• WRITTEN TASK: Present the part of the records that opens with the line containing "The width and height of the screenshot is (572, 492)." and closes with the line containing "click(x=286, y=70)", both included, as a Markdown table with the columns Row and Line. Give each line its own numbered row and leave out blank lines.
----- DATA IN THIS EXERCISE
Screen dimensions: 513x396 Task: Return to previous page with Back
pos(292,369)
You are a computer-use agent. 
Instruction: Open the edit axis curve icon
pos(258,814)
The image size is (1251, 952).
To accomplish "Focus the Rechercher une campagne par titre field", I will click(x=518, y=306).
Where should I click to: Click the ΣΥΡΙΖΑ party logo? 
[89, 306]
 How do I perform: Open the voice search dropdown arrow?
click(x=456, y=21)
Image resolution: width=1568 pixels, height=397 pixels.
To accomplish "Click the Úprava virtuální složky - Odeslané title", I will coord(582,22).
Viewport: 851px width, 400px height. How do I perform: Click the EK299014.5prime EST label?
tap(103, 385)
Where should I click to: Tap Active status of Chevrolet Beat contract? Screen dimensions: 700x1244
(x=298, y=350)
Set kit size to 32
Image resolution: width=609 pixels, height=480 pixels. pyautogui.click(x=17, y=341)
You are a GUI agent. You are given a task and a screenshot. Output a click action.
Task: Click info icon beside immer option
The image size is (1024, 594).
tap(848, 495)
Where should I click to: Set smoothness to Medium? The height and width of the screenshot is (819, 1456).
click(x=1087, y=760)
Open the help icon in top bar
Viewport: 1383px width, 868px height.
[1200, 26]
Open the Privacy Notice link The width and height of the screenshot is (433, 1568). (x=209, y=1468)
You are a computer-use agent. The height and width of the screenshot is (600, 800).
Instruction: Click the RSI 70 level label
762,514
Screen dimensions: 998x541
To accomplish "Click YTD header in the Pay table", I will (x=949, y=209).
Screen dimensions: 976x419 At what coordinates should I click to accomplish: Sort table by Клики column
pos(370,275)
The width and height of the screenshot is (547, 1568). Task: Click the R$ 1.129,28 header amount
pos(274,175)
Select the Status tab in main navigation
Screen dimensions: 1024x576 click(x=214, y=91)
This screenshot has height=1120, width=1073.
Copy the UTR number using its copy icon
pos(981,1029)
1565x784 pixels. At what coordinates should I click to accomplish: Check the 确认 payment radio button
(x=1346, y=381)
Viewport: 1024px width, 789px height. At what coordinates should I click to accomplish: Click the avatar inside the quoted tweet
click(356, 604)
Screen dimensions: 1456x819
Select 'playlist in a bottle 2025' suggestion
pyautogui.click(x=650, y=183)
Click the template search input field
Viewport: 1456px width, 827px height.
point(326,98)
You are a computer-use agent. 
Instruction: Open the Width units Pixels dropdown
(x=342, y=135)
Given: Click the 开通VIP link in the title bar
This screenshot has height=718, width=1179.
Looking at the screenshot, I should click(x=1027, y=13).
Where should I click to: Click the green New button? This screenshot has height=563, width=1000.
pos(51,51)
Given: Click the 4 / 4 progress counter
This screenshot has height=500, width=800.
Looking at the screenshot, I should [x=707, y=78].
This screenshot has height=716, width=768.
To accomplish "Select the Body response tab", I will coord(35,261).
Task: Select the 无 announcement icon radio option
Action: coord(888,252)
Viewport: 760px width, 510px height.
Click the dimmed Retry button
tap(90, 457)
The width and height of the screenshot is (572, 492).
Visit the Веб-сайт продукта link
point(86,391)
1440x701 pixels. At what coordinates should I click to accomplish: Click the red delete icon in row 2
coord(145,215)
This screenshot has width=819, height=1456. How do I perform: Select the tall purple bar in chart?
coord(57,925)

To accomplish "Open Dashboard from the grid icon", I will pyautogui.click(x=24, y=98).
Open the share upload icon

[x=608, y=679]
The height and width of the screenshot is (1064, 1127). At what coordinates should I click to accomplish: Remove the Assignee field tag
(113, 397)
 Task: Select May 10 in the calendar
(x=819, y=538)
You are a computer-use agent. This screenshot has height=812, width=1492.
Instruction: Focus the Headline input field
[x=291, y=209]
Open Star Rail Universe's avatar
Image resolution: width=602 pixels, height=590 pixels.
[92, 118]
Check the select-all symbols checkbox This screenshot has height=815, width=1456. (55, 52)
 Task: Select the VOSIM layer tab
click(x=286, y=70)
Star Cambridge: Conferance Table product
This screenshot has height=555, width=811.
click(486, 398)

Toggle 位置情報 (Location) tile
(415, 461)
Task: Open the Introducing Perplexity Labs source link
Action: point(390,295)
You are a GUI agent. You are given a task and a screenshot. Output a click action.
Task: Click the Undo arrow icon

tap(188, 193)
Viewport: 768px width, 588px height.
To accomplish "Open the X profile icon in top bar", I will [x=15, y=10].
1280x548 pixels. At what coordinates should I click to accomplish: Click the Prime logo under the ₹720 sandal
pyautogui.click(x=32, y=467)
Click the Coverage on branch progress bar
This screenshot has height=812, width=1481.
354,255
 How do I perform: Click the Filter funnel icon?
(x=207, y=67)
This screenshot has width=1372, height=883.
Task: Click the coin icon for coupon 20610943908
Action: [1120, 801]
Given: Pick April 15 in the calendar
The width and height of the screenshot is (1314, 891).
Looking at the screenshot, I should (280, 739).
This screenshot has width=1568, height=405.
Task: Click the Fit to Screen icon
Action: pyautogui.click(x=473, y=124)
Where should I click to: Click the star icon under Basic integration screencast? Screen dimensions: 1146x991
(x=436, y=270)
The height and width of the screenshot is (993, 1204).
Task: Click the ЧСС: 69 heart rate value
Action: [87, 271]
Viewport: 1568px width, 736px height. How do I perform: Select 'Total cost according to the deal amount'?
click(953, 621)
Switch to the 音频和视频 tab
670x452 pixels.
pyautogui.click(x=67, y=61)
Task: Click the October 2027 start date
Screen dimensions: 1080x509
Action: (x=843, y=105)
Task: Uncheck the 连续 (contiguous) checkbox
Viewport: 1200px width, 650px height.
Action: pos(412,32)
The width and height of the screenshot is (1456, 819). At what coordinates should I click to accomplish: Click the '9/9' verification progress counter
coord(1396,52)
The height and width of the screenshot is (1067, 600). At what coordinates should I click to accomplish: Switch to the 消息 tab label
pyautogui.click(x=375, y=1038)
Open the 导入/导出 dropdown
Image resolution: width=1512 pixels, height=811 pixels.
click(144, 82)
----------
• WRITTEN SOLUTION:
| Row | Line |
|---|---|
| 1 | The width and height of the screenshot is (572, 492). |
| 2 | Visit the Веб-сайт продукта link |
| 3 | point(86,391) |
| 4 | 1440x701 pixels. At what coordinates should I click to accomplish: Click the red delete icon in row 2 |
| 5 | coord(145,215) |
| 6 | This screenshot has width=819, height=1456. How do I perform: Select the tall purple bar in chart? |
| 7 | coord(57,925) |
| 8 | To accomplish "Open Dashboard from the grid icon", I will pyautogui.click(x=24, y=98). |
| 9 | Open the share upload icon |
| 10 | [x=608, y=679] |
| 11 | The height and width of the screenshot is (1064, 1127). At what coordinates should I click to accomplish: Remove the Assignee field tag |
| 12 | (113, 397) |
| 13 |  Task: Select May 10 in the calendar |
| 14 | (x=819, y=538) |
| 15 | You are a computer-use agent. This screenshot has height=812, width=1492. |
| 16 | Instruction: Focus the Headline input field |
| 17 | [x=291, y=209] |
| 18 | Open Star Rail Universe's avatar |
| 19 | Image resolution: width=602 pixels, height=590 pixels. |
| 20 | [92, 118] |
| 21 | Check the select-all symbols checkbox This screenshot has height=815, width=1456. (55, 52) |
| 22 |  Task: Select the VOSIM layer tab |
| 23 | click(x=286, y=70) |